Could you copy out the advice for new medical coders below word for word, from its title to its final sentence?

SOURCE PASSAGE:
------------

Advice for New Medical Coders - dummies

By Karen Smiley

Working independently — whether you’re working off‐site, as a freelancer, as a consultant, or as a temp — isn’t a good idea for a novice coder. The liability for errors is too much of a risk to both you and the provider.

Incorrect coding leads to incorrect billing, a situation sometimes known as false claims reporting. Fraudulent or false claims submission is a criminal act with serious penalties ranging from payment being taken back by a payer to imprisonment (if evidence of intent by the provider exists) to exclusion from federal programs.

Part of your job as a coder is to make sure that submitted claims are supported by the physicians’ documentation. If the documentation does not support the claim and the error is discovered, the provider is liable for the incorrect payment and possibly additional penalties and repercussions. If the provider for whom you work is penalized, the next head to roll will likely be yours.

Making this kind of error doesn’t make for a good reference, and it presents a definite challenge in any future job interviews. So be proactive about ensuring that your coding is accurate! If you choose to freelance, remain in close contact with the physician’s office and remember that no question is too small. Getting the answers you need from the doc can you save you, and the provider, a lot of hassle when bills are due.

The best thing you, as a novice coder, can do for yourself and future employers is to find work in a medical office, hospital, or billing company to gain experience in the medical profession. These environments introduce you to all areas of the claims process and make you more valuable to the company.

In these environments, you learn the basics in a solid training program, and you learn the rest on the job. Physicians, if you work directly with them, and experienced coders can be wonderful mentors.

After you gain experience, you can branch out into alternative work scenarios. True, working in your PJs and having a 20‐second commute from bedroom to home office is a lovely idea. But realize that you may have to pay some professional dues before your freelancing dreams can become a reality.

There is no substitute for experience. Exposure to the claims process and experienced billers and coders is the key to shaping you into a fully seasoned and very valuable coder yourself.

------------

DATASET RECORDS:
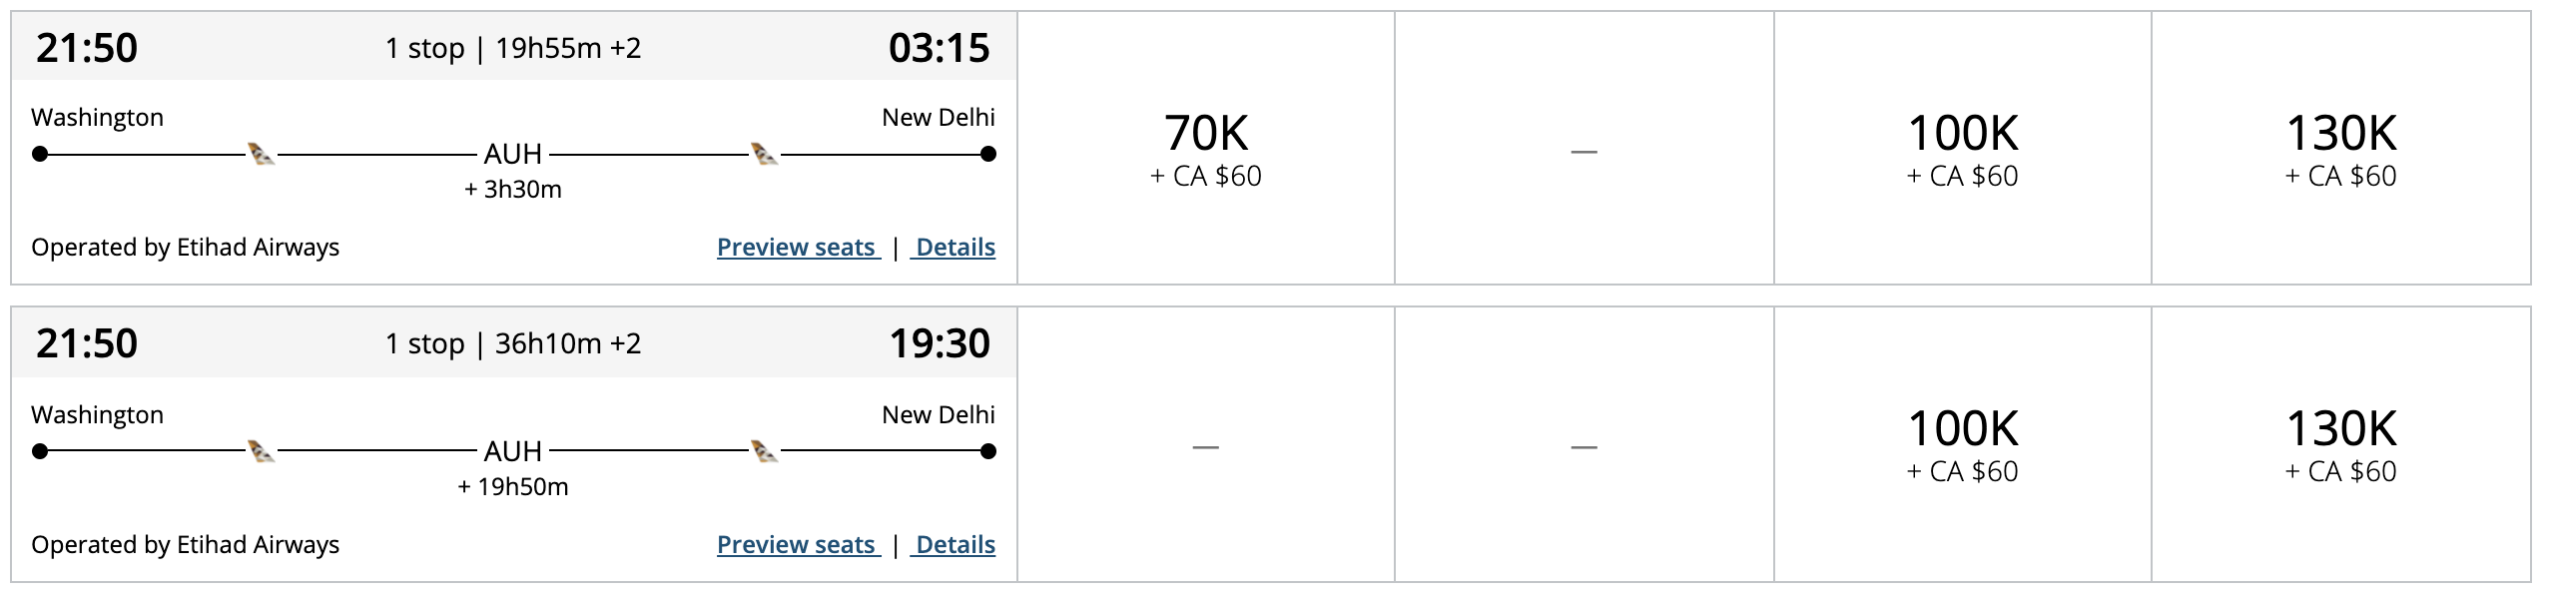This screenshot has width=2552, height=601.
Task: Open Preview seats for the 19h55m flight
Action: (798, 247)
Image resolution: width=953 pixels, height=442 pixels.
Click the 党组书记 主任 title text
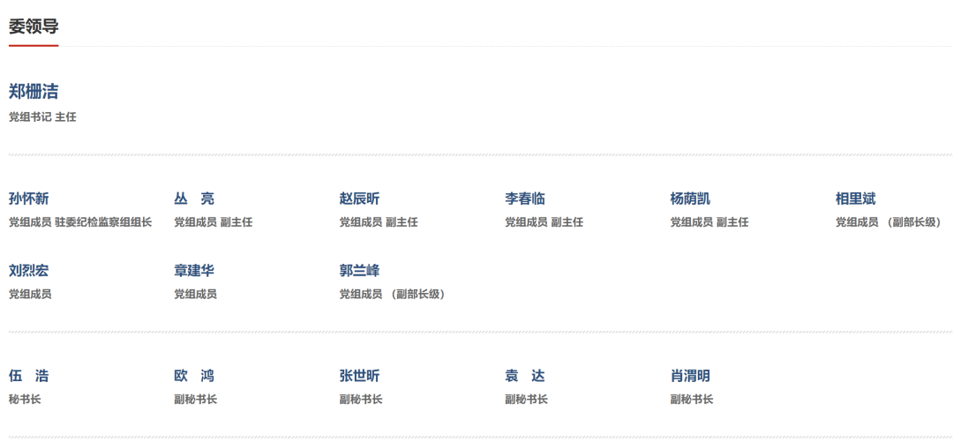click(42, 117)
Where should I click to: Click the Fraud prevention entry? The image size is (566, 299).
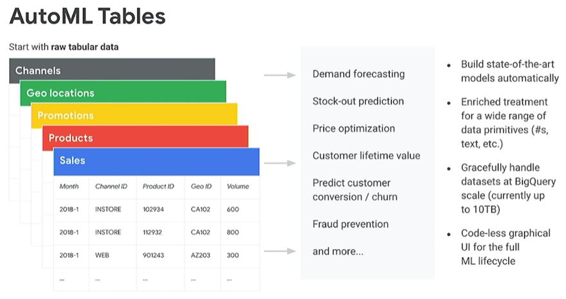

------------

ANSWER AREA:
Advice for New Medical Coders - dummies

By Karen Smiley

Working independently — whether you’re working off‐site, as a freelancer, as a consultant, or as a temp — isn’t a good idea for a novice coder. The liability for errors is too much of a risk to both you and the provider.

Incorrect coding leads to incorrect billing, a situation sometimes known as false claims reporting. Fraudulent or false claims submission is a criminal act with serious penalties ranging from payment being taken back by a payer to imprisonment (if evidence of intent by the provider exists) to exclusion from federal programs.

Part of your job as a coder is to make sure that submitted claims are supported by the physicians’ documentation. If the documentation does not support the claim and the error is discovered, the provider is liable for the incorrect payment and possibly additional penalties and repercussions. If the provider for whom you work is penalized, the next head to roll will likely be yours.

Making this kind of error doesn’t make for a good reference, and it presents a definite challenge in any future job interviews. So be proactive about ensuring that your coding is accurate! If you choose to freelance, remain in close contact with the physician’s office and remember that no question is too small. Getting the answers you need from the doc can you save you, and the provider, a lot of hassle when bills are due.

The best thing you, as a novice coder, can do for yourself and future employers is to find work in a medical office, hospital, or billing company to gain experience in the medical profession. These environments introduce you to all areas of the claims process and make you more valuable to the company.

In these environments, you learn the basics in a solid training program, and you learn the rest on the job. Physicians, if you work directly with them, and experienced coders can be wonderful mentors.

After you gain experience, you can branch out into alternative work scenarios. True, working in your PJs and having a 20‐second commute from bedroom to home office is a lovely idea. But realize that you may have to pay some professional dues before your freelancing dreams can become a reality.

There is no substitute for experience. Exposure to the claims process and experienced billers and coders is the key to shaping you into a fully seasoned and very valuable coder yourself.